Description of the task » Only the pictures are to be dropped, and the rest of the data should be copied exactly.

[Start of section]

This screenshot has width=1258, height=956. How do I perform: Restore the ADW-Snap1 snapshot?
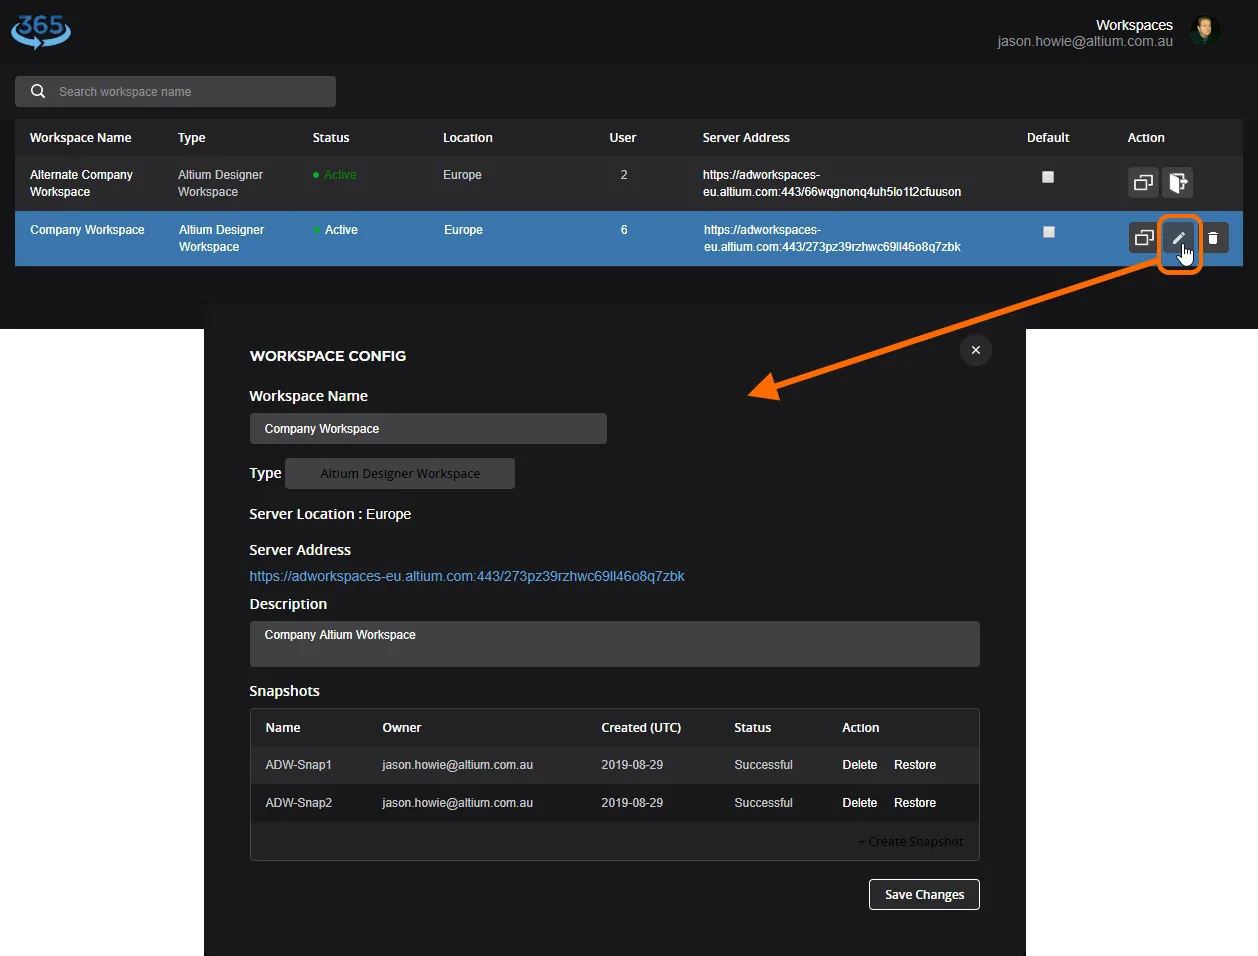[914, 765]
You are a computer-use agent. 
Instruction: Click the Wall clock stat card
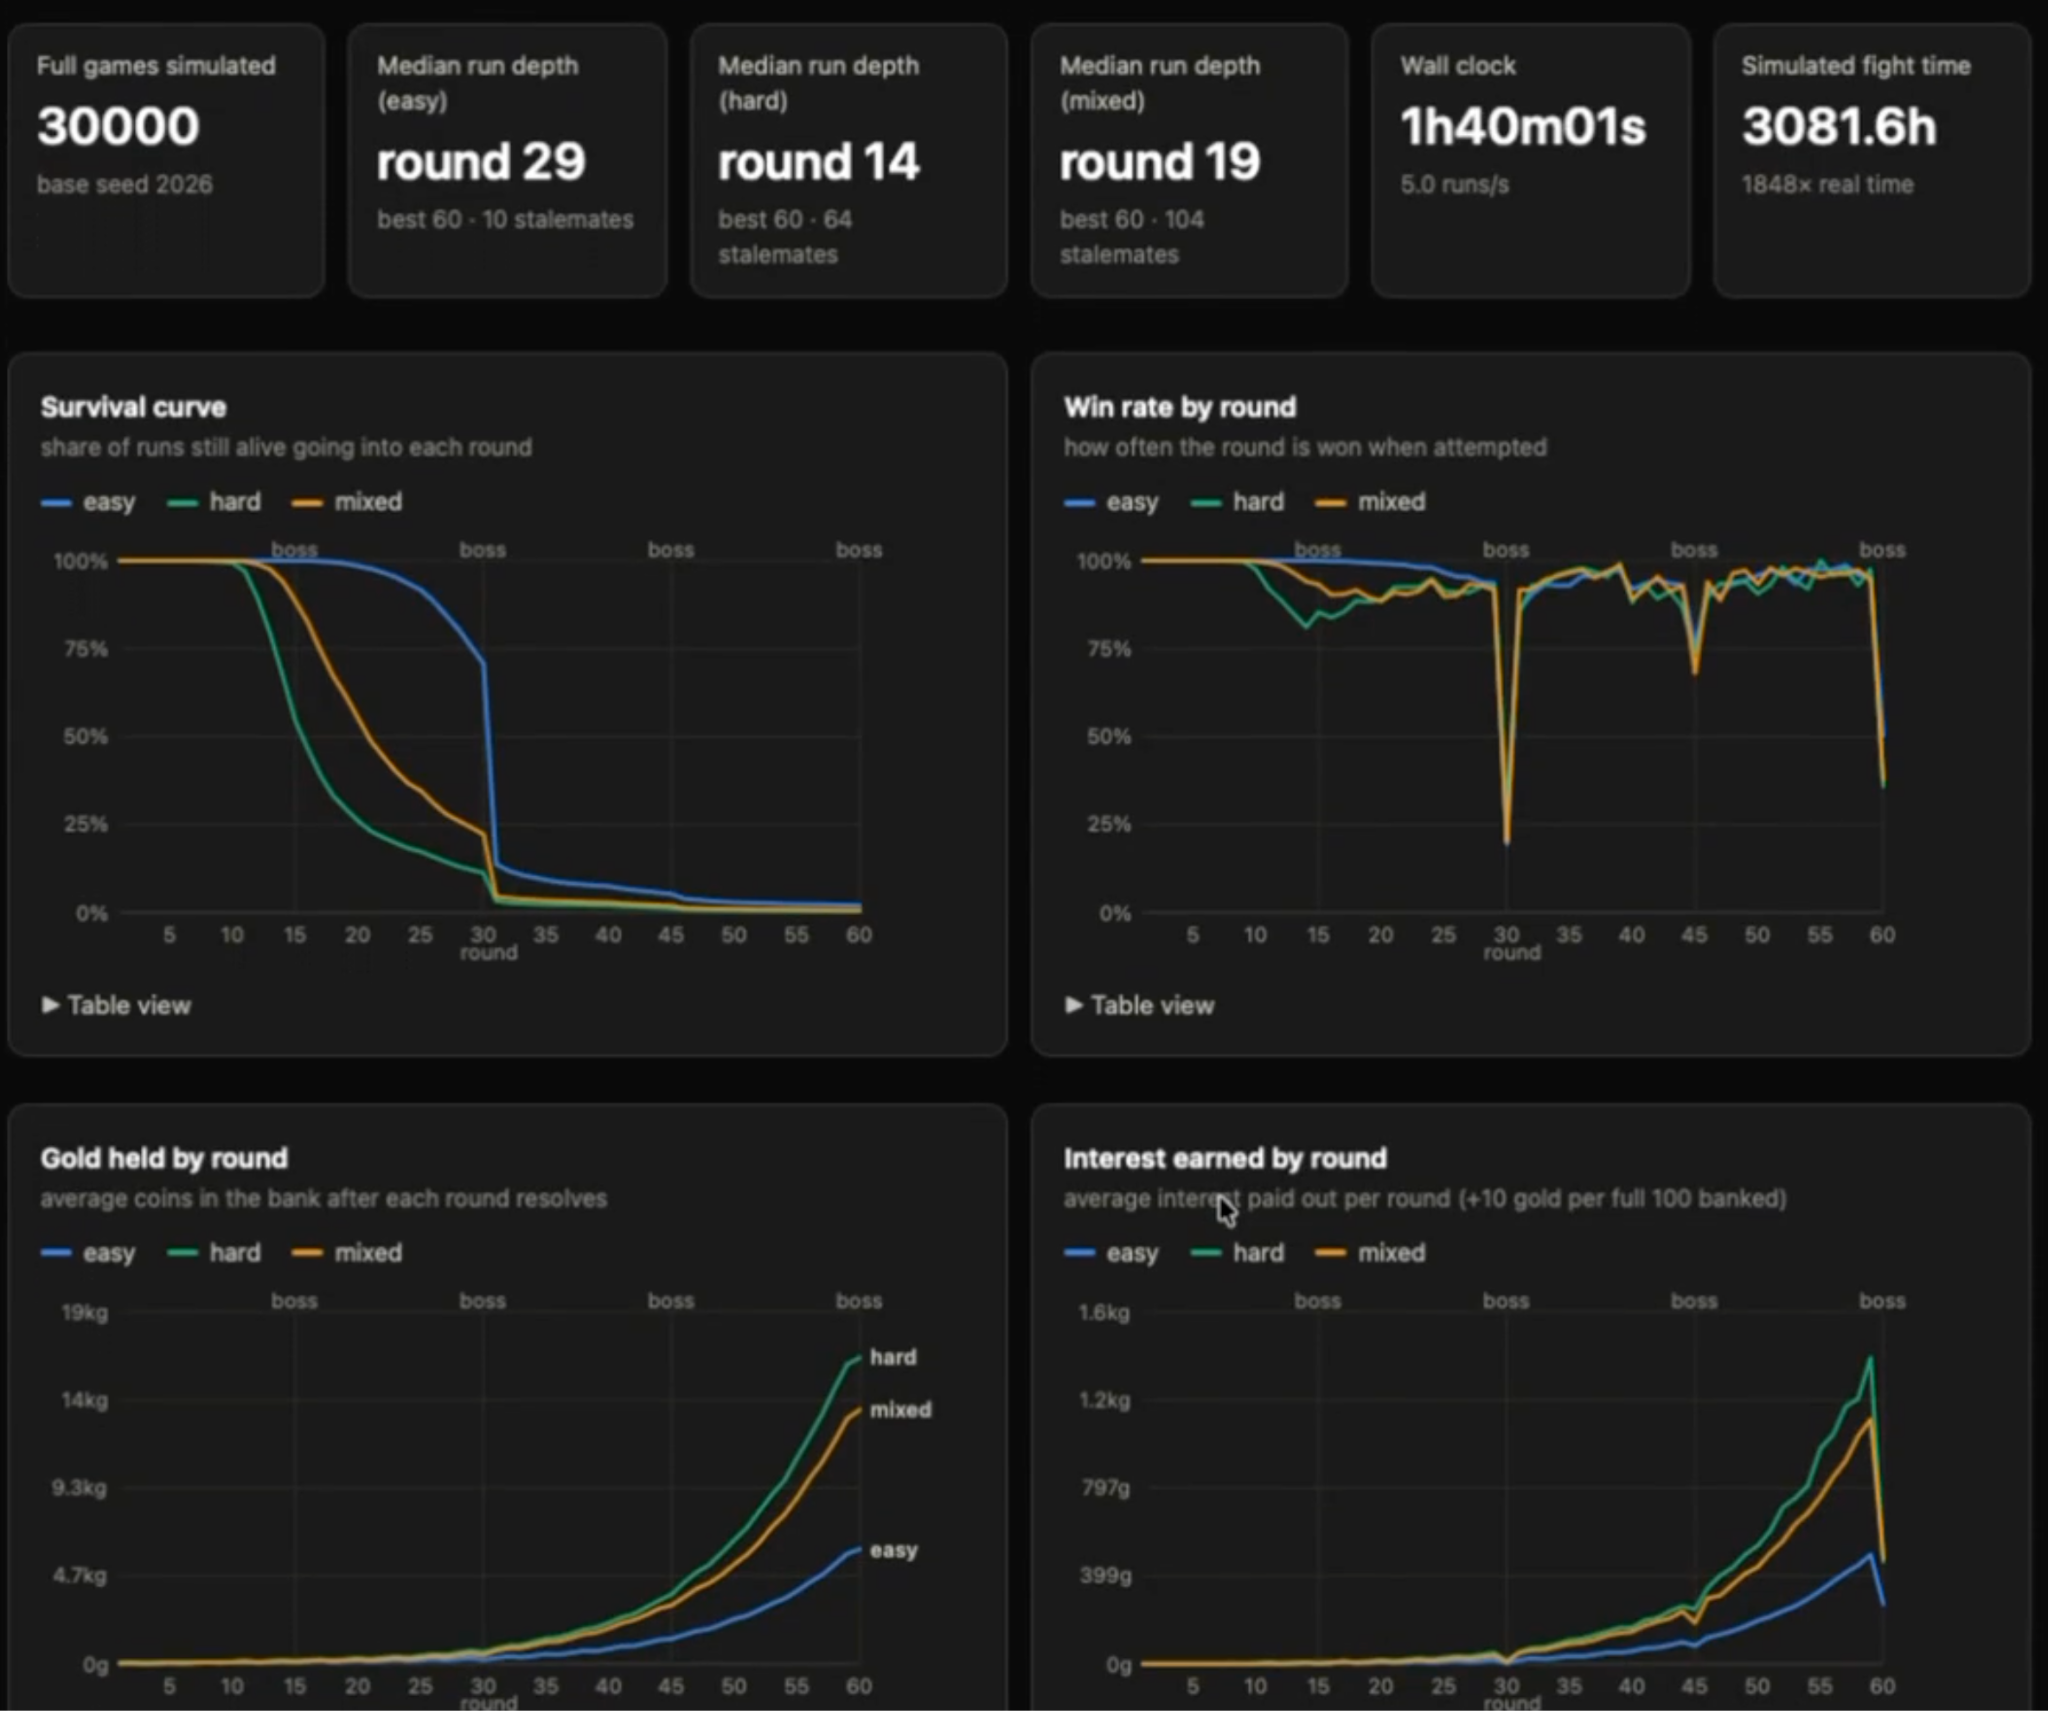(x=1531, y=161)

[End of section]

Result for this task »
This screenshot has width=1258, height=956. How do I perform: Restore the ADW-Snap1 snapshot?
[914, 765]
You are a computer-use agent. 
Instruction: Click the Wall clock stat card
(x=1531, y=161)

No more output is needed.